TASK REQUIREMENTS —
Word for word, reproduce every line of the data.

*-*-*

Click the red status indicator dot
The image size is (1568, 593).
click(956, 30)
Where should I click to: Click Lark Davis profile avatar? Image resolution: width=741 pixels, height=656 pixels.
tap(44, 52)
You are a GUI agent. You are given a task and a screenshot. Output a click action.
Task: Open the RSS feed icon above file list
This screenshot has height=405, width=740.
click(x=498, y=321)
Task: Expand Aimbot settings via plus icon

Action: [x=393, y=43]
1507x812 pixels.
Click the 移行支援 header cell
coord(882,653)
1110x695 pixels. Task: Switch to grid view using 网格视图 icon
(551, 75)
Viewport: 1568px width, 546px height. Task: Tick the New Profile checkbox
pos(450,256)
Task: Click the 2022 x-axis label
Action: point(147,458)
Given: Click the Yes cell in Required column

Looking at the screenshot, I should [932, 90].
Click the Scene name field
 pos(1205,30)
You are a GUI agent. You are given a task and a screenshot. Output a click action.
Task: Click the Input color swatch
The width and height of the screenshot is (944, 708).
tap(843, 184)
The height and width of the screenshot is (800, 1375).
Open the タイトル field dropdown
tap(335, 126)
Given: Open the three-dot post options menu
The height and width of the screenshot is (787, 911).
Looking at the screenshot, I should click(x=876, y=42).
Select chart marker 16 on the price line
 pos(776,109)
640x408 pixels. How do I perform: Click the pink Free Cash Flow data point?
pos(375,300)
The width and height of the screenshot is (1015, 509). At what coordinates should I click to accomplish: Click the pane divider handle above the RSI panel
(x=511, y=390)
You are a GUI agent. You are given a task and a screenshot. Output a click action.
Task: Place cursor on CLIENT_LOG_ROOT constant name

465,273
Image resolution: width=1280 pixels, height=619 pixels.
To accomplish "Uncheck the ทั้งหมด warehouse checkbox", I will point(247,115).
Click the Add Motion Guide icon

*-*-*

REPLY —
Click the red status indicator dot
The image size is (1568, 593).
click(956, 30)
Where should I click to: Click Lark Davis profile avatar? Image resolution: width=741 pixels, height=656 pixels.
tap(44, 52)
You are a GUI agent. You are given a task and a screenshot. Output a click action.
Task: Open the RSS feed icon above file list
This screenshot has height=405, width=740.
click(x=498, y=321)
Task: Expand Aimbot settings via plus icon

Action: [x=393, y=43]
1507x812 pixels.
Click the 移行支援 header cell
coord(882,653)
1110x695 pixels. Task: Switch to grid view using 网格视图 icon
(551, 75)
Viewport: 1568px width, 546px height. Task: Tick the New Profile checkbox
pos(450,256)
Task: Click the 2022 x-axis label
Action: point(147,458)
Given: Click the Yes cell in Required column

Looking at the screenshot, I should [932, 90].
Click the Scene name field
 pos(1205,30)
You are a GUI agent. You are given a task and a screenshot. Output a click action.
Task: Click the Input color swatch
The width and height of the screenshot is (944, 708).
tap(843, 184)
The height and width of the screenshot is (800, 1375).
Open the タイトル field dropdown
tap(335, 126)
Given: Open the three-dot post options menu
The height and width of the screenshot is (787, 911).
Looking at the screenshot, I should click(x=876, y=42).
Select chart marker 16 on the price line
 pos(776,109)
640x408 pixels. How do I perform: Click the pink Free Cash Flow data point?
pos(375,300)
The width and height of the screenshot is (1015, 509). At what coordinates should I click to accomplish: Click the pane divider handle above the RSI panel
(x=511, y=390)
You are a GUI agent. You are given a task and a screenshot. Output a click action.
Task: Place cursor on CLIENT_LOG_ROOT constant name

465,273
Image resolution: width=1280 pixels, height=619 pixels.
To accomplish "Uncheck the ทั้งหมด warehouse checkbox", I will point(247,115).
Click the Add Motion Guide icon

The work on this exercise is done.